Австралийские рассказы

Хэдоу Линдэл

Маршалл Алан

Моррисон Джон

Стюарт Дональд

Стивенс Дэл

Кларк Маркус

Причард Катарина Сусанна

Уотен Джуда

Лоусон Генри

Джеймс Брайан

Палмер Вэнс

Герберт Ксавье

Ферфи Джозеф

Эстли Вильям

Куинн Родерик

Радд Стил

Моррис Майра

Кейси Гэвин

Хезерингтон Джон

Теннант Килли

Хэнгерфорд Томас

Кларк Джоана

Джон Хезерингтон

 

 

Конец дня

Перевод Н. Ветошкиной

Управившись с мытьем посуды, она взяла жестяной таз и, выйдя на заднее крыльцо, выплеснула грязную воду на утоптанную позади хижины землю. Вода несколько мгновений, казалось, висела в воздухе, отливая в заходящих лучах солнца всеми цветами радуги, потом полилась и превратилась в темно-коричневое пятно на бурой от засухи почве. Девушка отнесла таз обратно в хижину и поставила его на ящик, который служил столом; она вытерла его тряпкой и повесила ящик за проволочную петлю на гвоздь, вбитый в одну из неотесанных деревянных балок, которые скрепляли грубо оштукатуренную стену хижины.

Вытирая руки о полотенце, она слышала монотонный скрип старухиной качалки, доносившийся из соседней комнаты. Она откинула прядь золотистых волос, упавшую ей на глаза, и стала внимательно изучать себя в осколке зеркала, висевшем на стене. Томительный летний зной стер румянец с ее щек. Упрямый изгиб полных губ придавал лицу слегка надутое выражение. Из зеркала несколько вызывающе смотрели голубые, слегка навыкате, глаза.

— Милли! — Резкий визгливый голос старухи напоминал скрип ее несмазанной качалки. В нем слышалась раздражительная, требовательная нотка. — Милли, ты где?

— Иду, — откликнулась девушка.

Она отвернулась от зеркала и прошла в соседнюю комнату. Из двух комнат хижины эта была большая; ее скудную обстановку составляли две раскладные кровати, стоящие одна против другой, некрашеный сосновый туалетный столик и два деревянных стула; на стене висела полочка с фарфоровыми безделушками, на полу лежала длинная, сплетенная из травы циновка.

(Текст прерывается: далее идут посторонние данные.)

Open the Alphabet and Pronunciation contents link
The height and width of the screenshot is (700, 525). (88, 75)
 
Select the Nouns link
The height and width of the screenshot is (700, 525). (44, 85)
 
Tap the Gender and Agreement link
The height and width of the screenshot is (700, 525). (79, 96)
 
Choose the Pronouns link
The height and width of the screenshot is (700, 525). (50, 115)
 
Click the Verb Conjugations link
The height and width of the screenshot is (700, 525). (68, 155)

Старуха сидела у открытого окна, без устали раскачиваясь на качалке. Девушке подчас казалось, что старуха и ее качалка составляют одно неразрывное целое.

— Тебя долго не было, — с упреком сказала старуха.

— Я мыла посуду.

— На это много времени не требуется. Небось замечталась о том парне. И не стыдно тебе?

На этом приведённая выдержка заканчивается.